PROBLEM TO WORK ON -
Please render every line of the listing below as a JSON list of strings, one string per line, with blank lines left out.

Records from a data source -
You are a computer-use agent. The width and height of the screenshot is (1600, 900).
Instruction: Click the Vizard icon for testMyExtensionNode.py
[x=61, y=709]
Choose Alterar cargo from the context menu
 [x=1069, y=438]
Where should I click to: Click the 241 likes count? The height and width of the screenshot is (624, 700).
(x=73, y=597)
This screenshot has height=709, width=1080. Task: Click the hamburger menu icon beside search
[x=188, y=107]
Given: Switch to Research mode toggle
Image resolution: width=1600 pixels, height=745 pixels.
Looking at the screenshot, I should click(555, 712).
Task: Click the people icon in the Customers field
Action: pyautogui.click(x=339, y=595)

SOLUTION FOR THIS EXERCISE -
[
  "You are a computer-use agent. The width and height of the screenshot is (1600, 900).",
  "Instruction: Click the Vizard icon for testMyExtensionNode.py",
  "[x=61, y=709]",
  "Choose Alterar cargo from the context menu",
  " [x=1069, y=438]",
  "Where should I click to: Click the 241 likes count? The height and width of the screenshot is (624, 700).",
  "(x=73, y=597)",
  "This screenshot has height=709, width=1080. Task: Click the hamburger menu icon beside search",
  "[x=188, y=107]",
  "Given: Switch to Research mode toggle",
  "Image resolution: width=1600 pixels, height=745 pixels.",
  "Looking at the screenshot, I should click(555, 712).",
  "Task: Click the people icon in the Customers field",
  "Action: pyautogui.click(x=339, y=595)"
]